After connecting to database, I am setting charset and collation this way:
$connection->set_charset("utf8");
$connection->query("SET NAMES utf8 COLLATE utf8_unicode_520_ci;");
Afterwards I am double-checking actual charsets and collation using SHOW VARIABLES LIKE '%collat%';
and SHOW VARIABLES LIKE '%char%';
which in formatted form return following information:
collation_connection->utf8_unicode_520_ci
collation_database->utf8_unicode_520_ci
collation_server->binary
character_set_client->utf8
character_set_connection->utf8
character_set_database->utf8
character_set_filesystem->binary
character_set_results->utf8
character_set_server->binary
character_set_system->utf8
character_sets_dir->/usr/share/mysql/charsets/
Until this point everything seems to be corrrect. But i am facing ordering issue when I am running query below:
SELECT birthPlace FROM persons ORDER BY birthPlace DESC LIMIT 5;
which retrun following results:
Łapsze Wyżne
Łapsze Wyżne
Zvolenská Slatina
Župčany
Župčany
Entry "Łapsze Wyżne" should not be listed as last as per utf8_unicode_520_ci collation it should be listed along with entries starting with normal "L" character. So it is evident that it is picking other collation then utf8_unicode_520_ci.I think is utf8_general_ci collation what is used (guessing from results order). Collation of table and column "birthPlace" is utf8_unicode_520_ci. I've expected collation precedence will be default column, table, database respectively.
phpMyAdmin and MySQL Workbench sort entries as expected. But my script is not sorting as expected.
So my question is what collation is really used if it is not explicitly set in query and how to solve it without modifying query if possible.

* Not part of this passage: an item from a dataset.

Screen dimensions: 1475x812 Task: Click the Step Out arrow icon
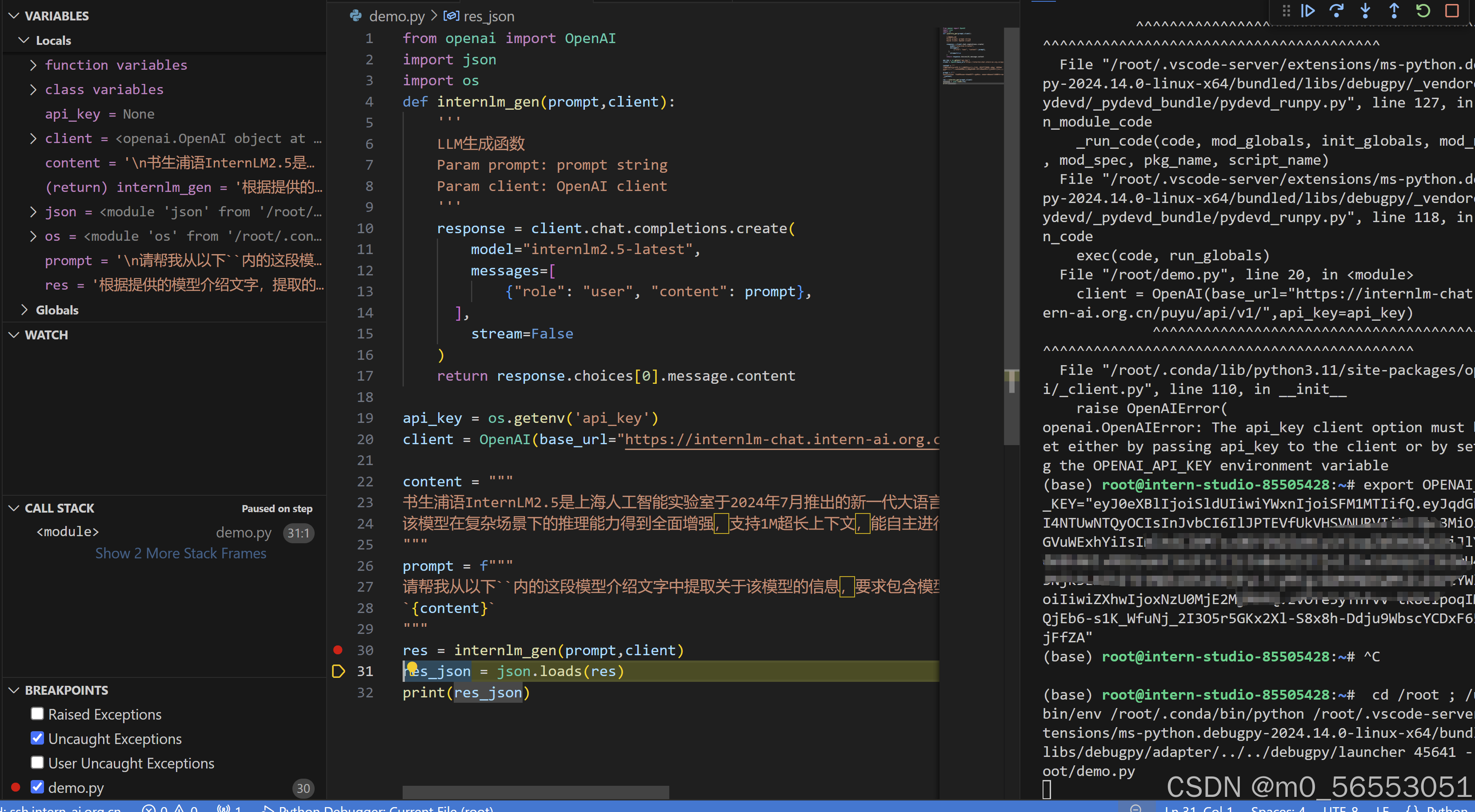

EDIT: Question itself is not about choosing proper collation as I already know and defined collation which is correct one for my purpose on all places I am able to control. Question is what collation is used if it is not explixitly defined in SELECT query. It is collation of connection, column, table, database, or server? Or it is default collation of used charset (in my case it is utf8_general_ci for uth8 charset? This is not clear to me from documentation. I want to order results by utf8_unicode_520_ci by default without defining it in every query I'll run in future. It is possible?